I want to generate an event in snort whenever someone visits a URL structured like

site/year2015.pdf
site/year2014.pdf
:
:
site/year2000.pdf

Instead of writing multiple snort rules as more URLs will be added over years I thought of utilizing PERC. The rule is written as.

alert tcp any any -> any any(msg:"PDF is being downloaded"; pcre:"(/.*site\/year\d\d\d\d\.pdf)/i"; sid: 100003; rev:3;)

I tried many different ways of inserting the regex in the rule above but it always fails to parse it. The Regex is doing fine what I want it to do here. The whole thing starts to fail because it does not start cause of rule not being parsed.

Error received is

Error: /etc/snort/rules/assignment.rules Line 3 => unable to parse pcre regex "(/.*site\/year\d\d\d\d\.pdf)/i"
Fatal Error Quitting..

Answer 1

The (slightly crazy) syntax is pcre:"/regex/flags". The parentheses you wanted to put in there are superfluous anyway. You also need to escape any slash which is part of the actual regex, like in the example.

alert tcp any any -> any any(msg:"PDF is being downloaded"; pcre:"/.*site\/year\d\d\d\d.pdf/i"; sid: 100003; rev:3;)

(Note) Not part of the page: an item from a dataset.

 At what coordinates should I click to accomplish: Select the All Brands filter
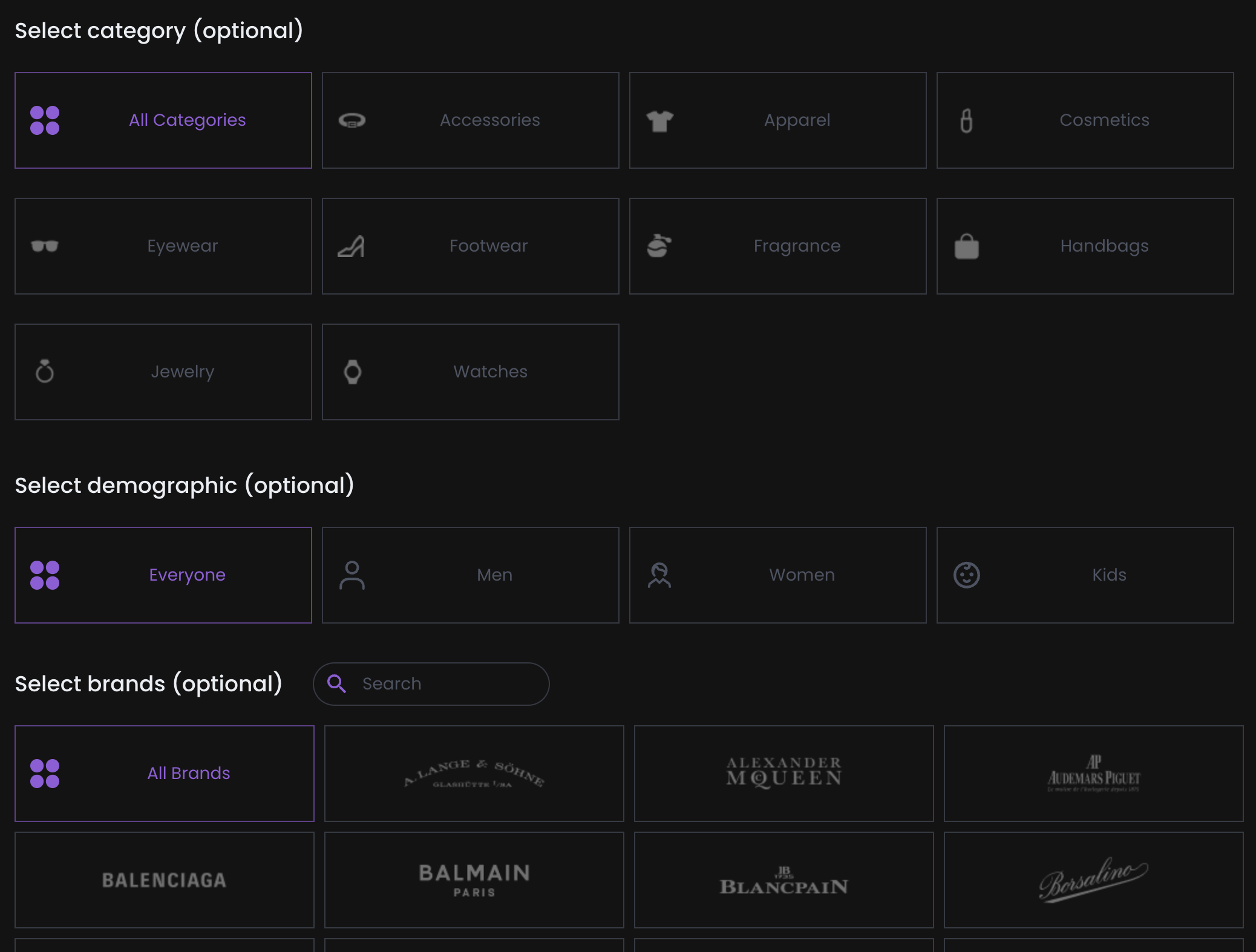point(165,774)
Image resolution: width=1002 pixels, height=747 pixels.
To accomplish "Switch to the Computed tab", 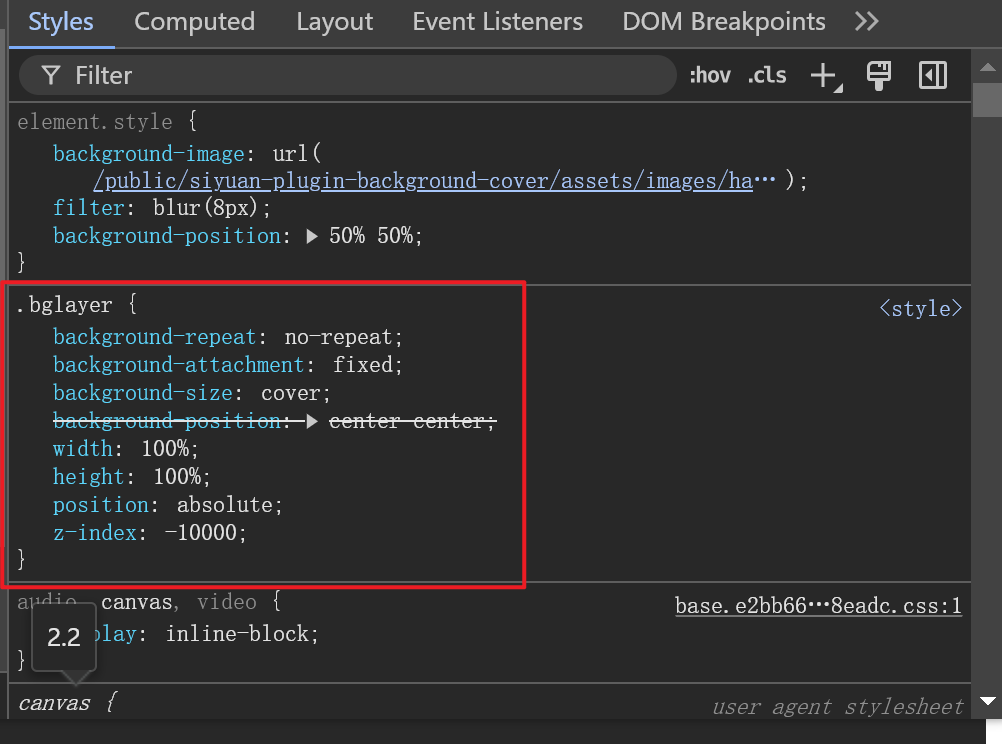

... though probably you should remove the superfluous wildcard .* and add an anchor $ at the end, and also escape the dot to make it literal. You might also want to use a quantifier to specify exactly four repetitions of a digit.

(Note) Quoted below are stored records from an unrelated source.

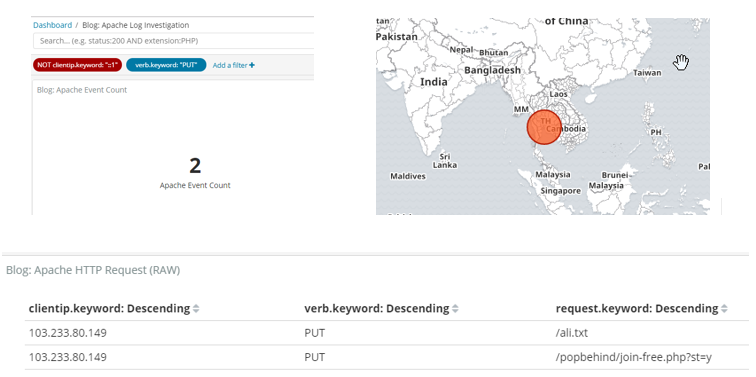The image size is (756, 377).
Task: Click the plus icon beside Add a filter
Action: (x=252, y=65)
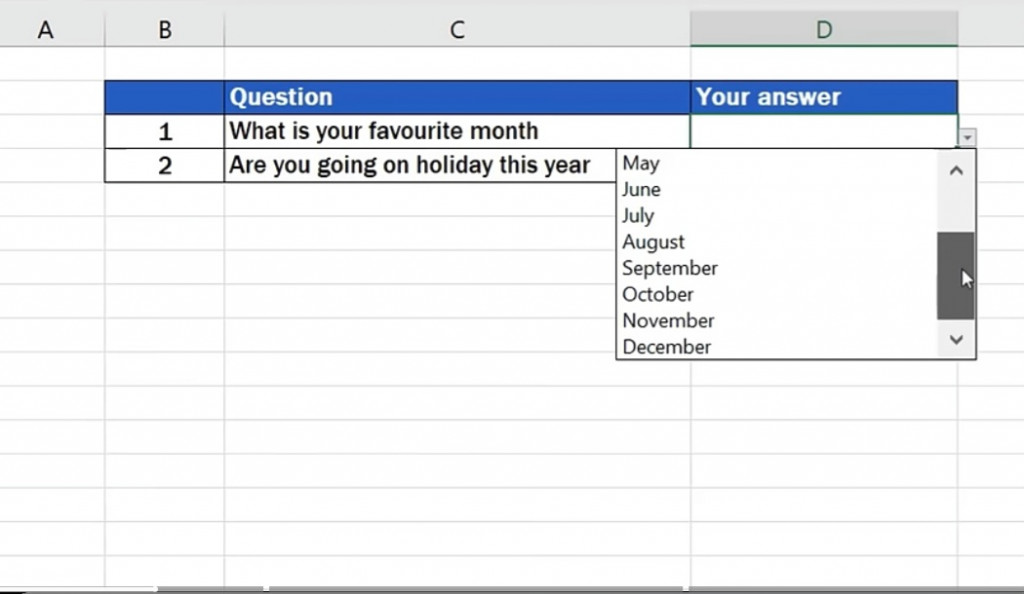Screen dimensions: 1024x594
Task: Select October from the dropdown
Action: 776,294
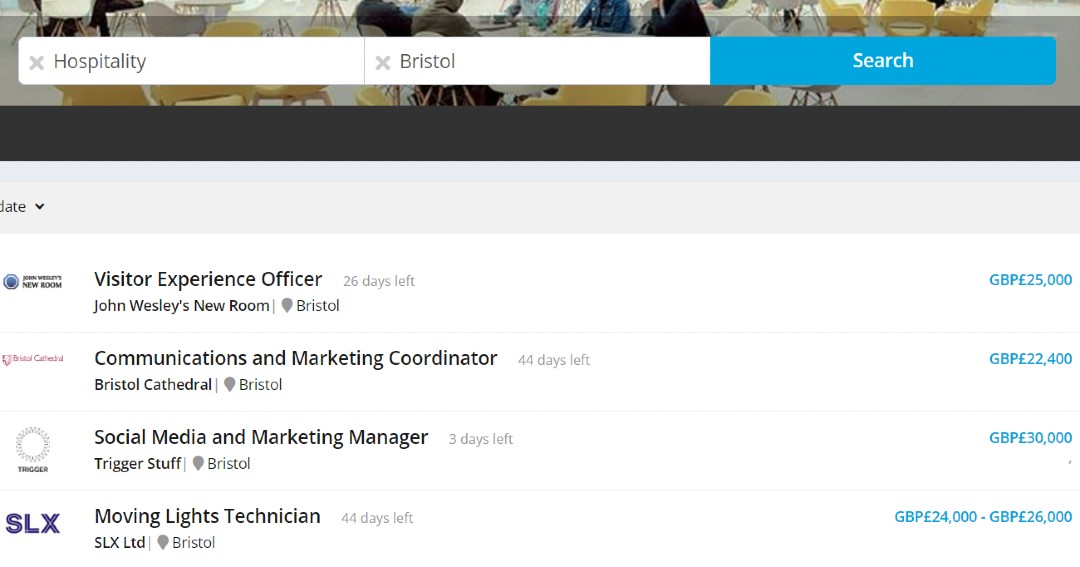Viewport: 1080px width, 567px height.
Task: Open the Moving Lights Technician job
Action: [207, 516]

alert tcp any any -> any any(msg:"PDF is being downloaded"; pcre:"/site\/year\d{4}\.pdf$/i"; sid: 100003; rev:3;)

Are you really sure you want the /i flag to make the match case-insensitive?

Answer 2

As tripleee mentioned, your parentheses were misplaced... but I also think that it's worth mentioning that since these are Perl regular expressions, you have some flexibility in the delimiters that you're using for the regular expression:

The syntax

pcre:[!]"(/<regex>/|m<delim><regex><delim>)[ismxAEGRUBPHMCOIDKYS]";

indicates that instead of using the traditional / delimiter, you may use the m operator (short for 'match'), followed by alternate delimiters... I'm using [ and ] in this case:

msg:"PDF is being downloaded"; pcre:"m[site/year\d{4}\.pdf$]i"; sid: 100003; rev:3;)

This doesn't buy you much in this particular case (because you're only one directory deep), but a more deeply nested directory would quickly become unreadable with all of the escaped / characters.